GIVEN ENTRIES =>
^^^^

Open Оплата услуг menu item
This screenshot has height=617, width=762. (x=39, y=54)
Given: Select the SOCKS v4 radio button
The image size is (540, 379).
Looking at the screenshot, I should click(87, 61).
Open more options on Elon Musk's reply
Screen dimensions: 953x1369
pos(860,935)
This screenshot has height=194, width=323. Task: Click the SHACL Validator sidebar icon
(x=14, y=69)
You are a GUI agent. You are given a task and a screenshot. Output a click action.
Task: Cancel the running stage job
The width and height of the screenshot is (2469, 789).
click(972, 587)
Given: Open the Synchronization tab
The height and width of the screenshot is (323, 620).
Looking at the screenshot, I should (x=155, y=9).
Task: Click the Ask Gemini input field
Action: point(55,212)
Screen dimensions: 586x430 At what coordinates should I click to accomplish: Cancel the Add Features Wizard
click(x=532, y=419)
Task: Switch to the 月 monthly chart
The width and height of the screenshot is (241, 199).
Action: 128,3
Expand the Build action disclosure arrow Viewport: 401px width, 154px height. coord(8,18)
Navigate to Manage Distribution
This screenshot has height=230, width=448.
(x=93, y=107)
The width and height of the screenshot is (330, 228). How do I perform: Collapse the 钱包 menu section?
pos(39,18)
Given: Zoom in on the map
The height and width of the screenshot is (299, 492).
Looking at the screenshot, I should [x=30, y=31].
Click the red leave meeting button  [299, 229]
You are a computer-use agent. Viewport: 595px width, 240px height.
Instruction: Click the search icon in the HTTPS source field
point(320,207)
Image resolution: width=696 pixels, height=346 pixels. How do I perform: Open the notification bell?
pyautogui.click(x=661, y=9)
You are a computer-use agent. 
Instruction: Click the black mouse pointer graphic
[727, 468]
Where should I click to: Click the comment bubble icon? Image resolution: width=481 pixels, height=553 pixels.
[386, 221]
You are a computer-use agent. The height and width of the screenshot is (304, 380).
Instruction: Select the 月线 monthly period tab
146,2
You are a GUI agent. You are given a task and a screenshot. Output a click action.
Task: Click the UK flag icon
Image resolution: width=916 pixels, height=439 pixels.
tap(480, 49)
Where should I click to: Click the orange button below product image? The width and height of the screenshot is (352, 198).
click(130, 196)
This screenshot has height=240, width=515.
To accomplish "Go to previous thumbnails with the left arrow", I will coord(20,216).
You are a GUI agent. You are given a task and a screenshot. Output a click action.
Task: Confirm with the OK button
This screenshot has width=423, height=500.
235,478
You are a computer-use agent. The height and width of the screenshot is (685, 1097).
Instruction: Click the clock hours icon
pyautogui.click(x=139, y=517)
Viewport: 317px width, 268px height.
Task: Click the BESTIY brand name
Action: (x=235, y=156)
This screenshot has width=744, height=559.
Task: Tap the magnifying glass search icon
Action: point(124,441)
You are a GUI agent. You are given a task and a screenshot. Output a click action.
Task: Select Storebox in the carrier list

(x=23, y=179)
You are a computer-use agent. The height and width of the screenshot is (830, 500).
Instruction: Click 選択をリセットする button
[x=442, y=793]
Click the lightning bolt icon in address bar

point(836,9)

^^^^

WORK TO COMPLETE =>
Whenever a line in the preceding entries includes the word "computer", count it, and state the total alone.

TASK SOLUTION =>
5